I have become the bag lady. Not the kind that collects bags--although I admit that's a weakness that needs a soft intervention--but a bag lady associated with long coats, drooping hats, mismatched socks, and a smeared red lipstick.
You know the kind. The crazy ones.
I caught a glimpse of myself in the mirror this past Sunday, as I frantically made my way to meet a post graduate student I needed to supervise and I had to stop and glare at my reflection. I was wrapped in a black, floor length wool coat, the belt clumsily tied across my waist, a hand knitted scarf wrapped 3 times around my neck. You couldn't see my hair because it was covered under a drooping newsboy hat, my eyes hidden behind dark rimmed glasses. I think my head tilted a bit and I examined myself for a quick second.
A nutty professor. I looked like a nutty professor.
I had turned 40 the day before.
I think what disturbed me the most was the psychotic giggle that escaped my lips. For that split second I felt like I was at a crossroad. I mean, I was 40 now. I had always held intelligence over beauty on a pedestal and here I was, middle aged, looking like a scattered nut. My hair under the hat was in absolute disarray, knotted and frizzy. My eyebrows were growing in 5 different directions. And as always, the corner of my lower lip was peeling. I was the visual antonym of my student who was young, with piercing blue eyes and long, shiny luscious hair. But she clung onto my every word because I was the expert across the table. She was brilliant herself but clearly, she found me a genius. How could you not? I looked like a lunatic, and aren't all geniuses teetering on the side of insanity? I thought, I like this...this feels right. And I felt a little emotional at the possibility of joining a small army of eccentric bag ladies, the kind that students look up to but crack jokes about. The very thought of students cracking jokes about me was disturbingly appealing.
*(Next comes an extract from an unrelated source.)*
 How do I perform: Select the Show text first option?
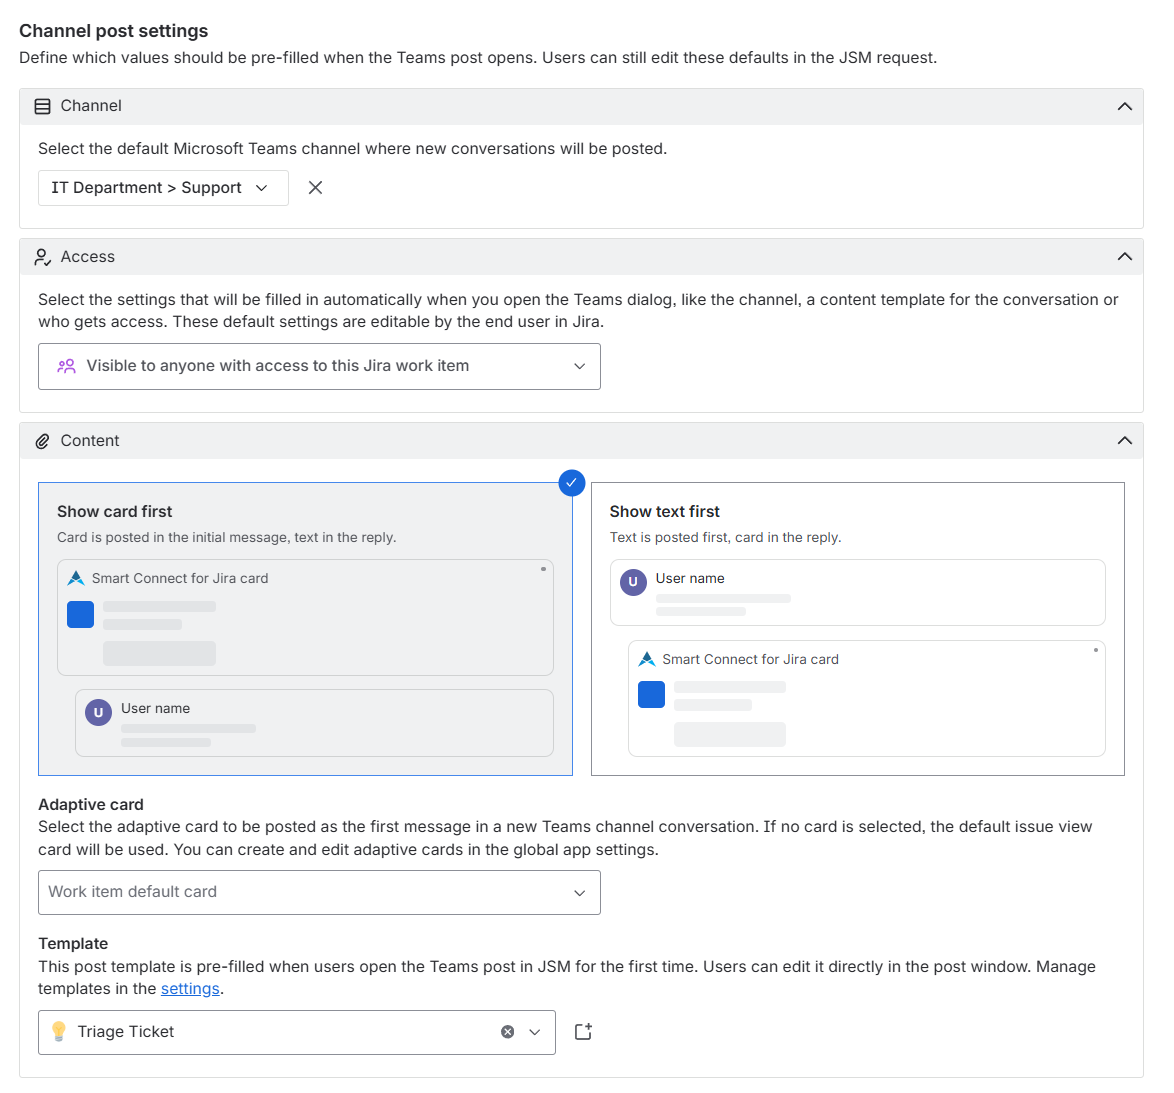point(858,629)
But then a few days later I went to visit a school I supervise. I cloaked myself in the same fashionable hysteria and the lack of acknowledgment bothered me. I sat there, looking at these young teachers who did not seem moved or startled by how knotted my hair was and how dry my lips were. They were clearly accustomed to my clumsy appearance. But they are equally used to hearing me come up with ideas that don't work and my level of genius does not impress them. I drove away from that school ruminating on beauty and womanhood and being 40. And then I thought of what Audrey Hepburn once said: "The only beauty that doesn't fade is elegance."
And so I faced my crossroad at that moment as I drove through Coney Island in Brooklyn. I can be a brilliant nut like a handful of my professors in college who did not care to bathe or change their clothes. Or, I can be a Diane Sawyer, who clearly does not trade elegance in exchange for smarts.
The next day I woke up slightly earlier to iron out my hair and to pluck my eyebrows. I don't have to go downhill just because my age is going uphill, I decided. I will maintain a level of poise and beauty, along with some level of expertise that come with education and with age.
But today I woke up and looked at my reflection in the mirror. Hair in disarray and lips hopelessly dehydrated. I realized that a bit of toothpaste had dropped on my black shirt. I got to school and one of the teachers, tall and pretty and young and perfectly put together, went to my office with a wet paper towel in her hand.
I'll clean your shirt for you, Ms. Anna Marie.
I looked down at my shirt then looked up. Nah...who cares?
I could tell she did not know how to react. She chuckled a little then walked away. I smiled after her, a psychotic giggle escaping my lips.
So much for that crossroad. Hello, Bag Lady.